Show that the boundary $\bar B\setminus B$ of $B$ has zero measure. If we scale up the radius of each of the countable sequence of open balls used to obtain $B$ by a factor $1+\epsilon$ to get the new set $B^\prime$ then $\mu(B^\prime)\le(1+\epsilon)^N\mu(B)$. Showing this is the tricky part, but it does follow from convexity of the balls: If the balls have radius $r_k$ and centres $x_k$, then consider the sets $$ B_t=\bigcup_{k=1}^\infty B(r_k,tx_k) $$ for real $t$, so that $B_1=B$. The function $t\mapsto\mu(B_t)$ is increasing in $t\ge0$*. Also, $B^\prime= (1+\epsilon)B_{1/(1+\epsilon)}$ giving, $$ \mu(B^\prime)=(1+\epsilon)^{N}\mu(B_{1/(1+\epsilon)})\le(1+\epsilon)^{N}\mu(B) $$ as claimed. As $\bar B\subseteq B^\prime$ we get $\mu(\bar B\setminus B)\le((1+\epsilon)^N-1)\mu(B)$ which can be made as small as we like by choosing ε small.
* Edit: in my initial response, I was thinking that this answer is enough to prove that $\mu(B_t)$ is increasing in $t$. However, as Mizar points out in the comments below, this is not clear. Actually, I don't think we can reduce it to that case. However, the result is still true, by the Kneser-Poulson conjecture. This states that if the centres of set of unit balls in Euclidean space are all moved apart, then the measure of their union increases. Although only a conjecture, it has been proved for continuous motions, which applies in our case. Also, expressing each ball of radius greater than some arbitrarily small $r > 0$ as a union of balls of radius $r$, then it still applies in our case for balls of non equal radii.
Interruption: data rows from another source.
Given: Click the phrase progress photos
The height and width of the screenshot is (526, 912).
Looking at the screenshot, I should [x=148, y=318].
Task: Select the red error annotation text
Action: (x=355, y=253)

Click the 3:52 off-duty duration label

Edit: having seen Faisal's explanation, the proof I outline here is completely different to his. The result Faisal quotes is a bit more general as it applies to convex sets with nonempty interior, rather than just balls. However, the proof given above also works for symmetric convex sets with nonempty interiors. As every convex set with nonempty interior is a union of (translates of) symmetric ones, this implies the same result
A google search reveals that an arbitrary union of (nondegenerate) convex sets is Lebesgue measurable: see
Balcerzak and Kharazishvili. On uncountable unions and intersections of measurable sets. Georgian Math. J. 6 (1999), no. 3, 201–212.
Edit: As requested, here's a summary of the proof.
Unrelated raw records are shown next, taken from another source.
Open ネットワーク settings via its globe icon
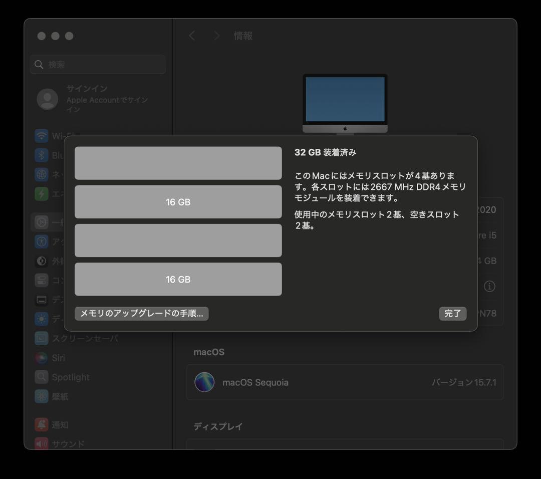 (41, 175)
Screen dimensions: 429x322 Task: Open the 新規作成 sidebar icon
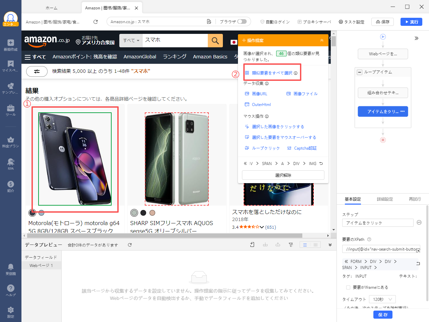tap(10, 45)

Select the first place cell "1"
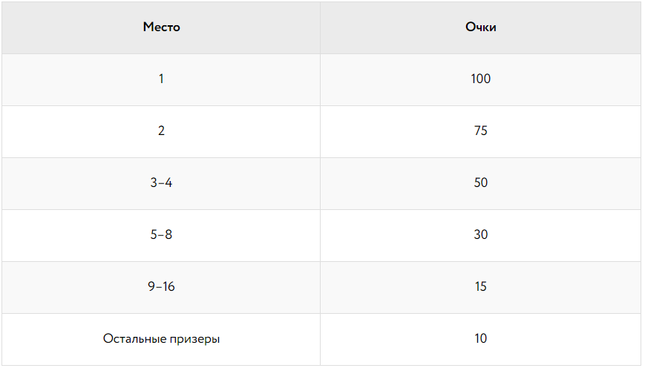[161, 79]
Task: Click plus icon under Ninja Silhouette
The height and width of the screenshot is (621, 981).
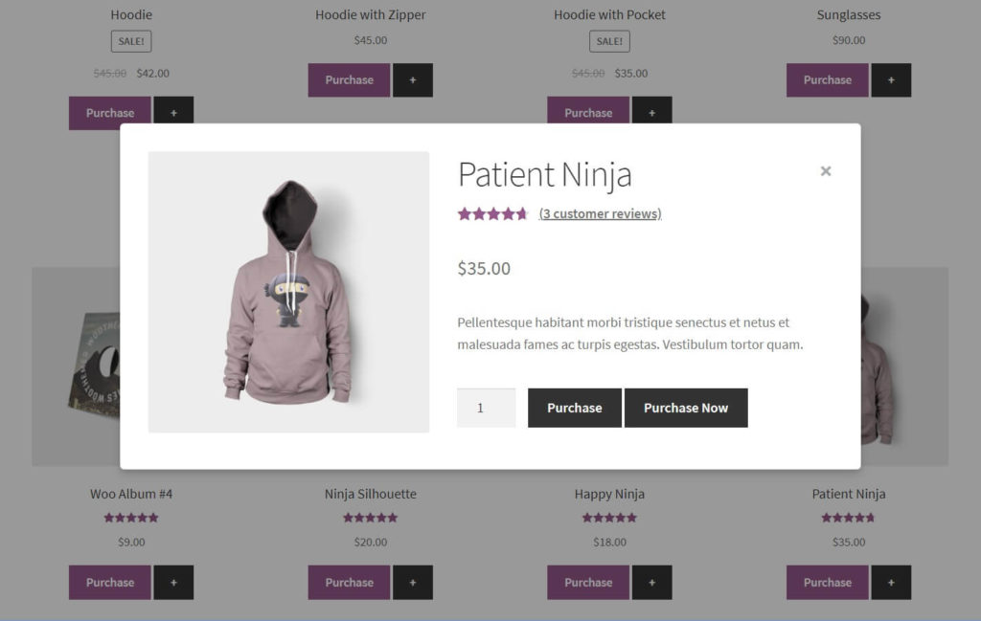Action: click(413, 582)
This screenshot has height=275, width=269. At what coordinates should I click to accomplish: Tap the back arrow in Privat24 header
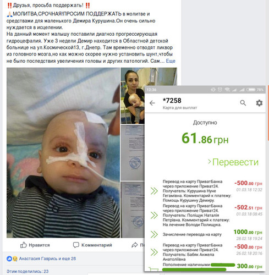[x=152, y=103]
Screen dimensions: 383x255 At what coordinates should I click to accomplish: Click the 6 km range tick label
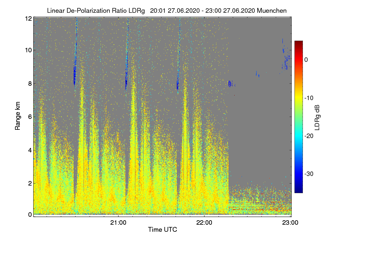(30, 117)
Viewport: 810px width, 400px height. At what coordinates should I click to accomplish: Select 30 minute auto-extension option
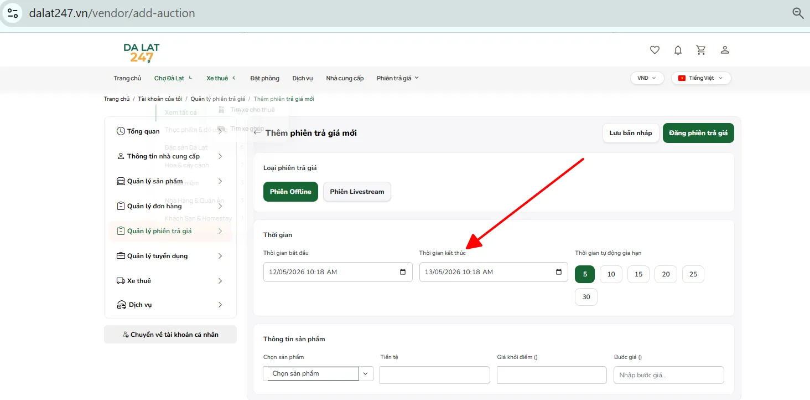(x=586, y=297)
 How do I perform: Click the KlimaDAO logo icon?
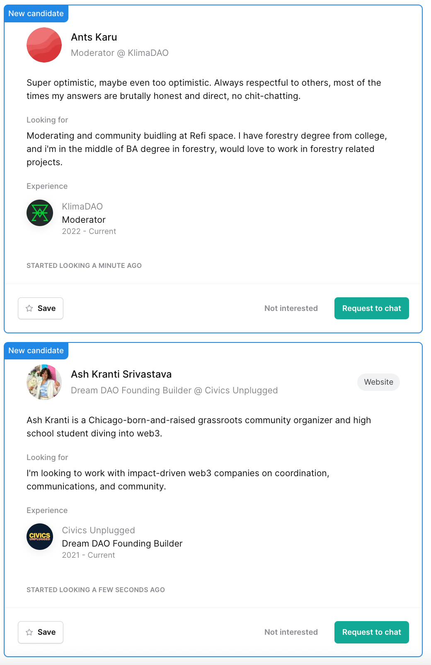[40, 213]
The authors prove that an arbitrary union of (closed, nondegenerate) $n$-simplices $\{ S_t \}_{t \in T}$ in $\mathbb{R}^n$ is Lebesgue measurable. First a preliminary definition:
A bounded set $X \subset \mathbb{R}^n$ is said to be $\alpha$-regular, for $\alpha$ a positive real number, if $\lambda(X) \geq \alpha \lambda(V(X))$, where $V(X)$ is a closed ball with minimal diameter for which the inclusion $X \subset V(X)$ holds.
Observe that an $n$-simplex is $\alpha$-regular for some $\alpha \in (0,1]$. Thus
$$ \bigcup_{t \in T} S_t = \bigcup_{m=1}^\infty \ \bigcup \{ S_t \colon S_t \text{ is } \textstyle{\frac{1}{m}}\text{-regular} \}. $$
So in order to show that $\cup_t S_t$ is Lebesgue measurable, it suffices to show that $X_m = \cup \{ S_t \colon S_t \text{ is } \frac{1}{m}\text{-regular} \}$ is Lebesgue measurable for all $m \in \mathbb{Z}_{>0}$. Towards this end, given $x \in S_t$ and $c \in (0,1)$, let $S_t(x,c)$ denote the image of $S_t$ under the map $y \mapsto x + c(y-x)$. Then
$$ \mathcal{F}_m = \{ S_t(x,c) \colon S_t \text{ is } \textstyle{\frac{1}{m}}\text{-regular}, x \in S_t, c \in (0,1) \} $$
is a Vitali covering of $X_m$. The Vitali covering theorem now takes us home: the countable subcollection $\mathcal{F}_m^\ast \subset \mathcal{F}_m$ produced by the theorem has a Lebesgue measurable union $\cup \mathcal{F}_m^\ast$, which also satisfies
$$ \bigcup \mathcal{F}_m^\ast \subset X_m \quad\text{and}\quad \lambda(X_m \backslash \bigcup \mathcal{F}_m^\ast) = 0. $$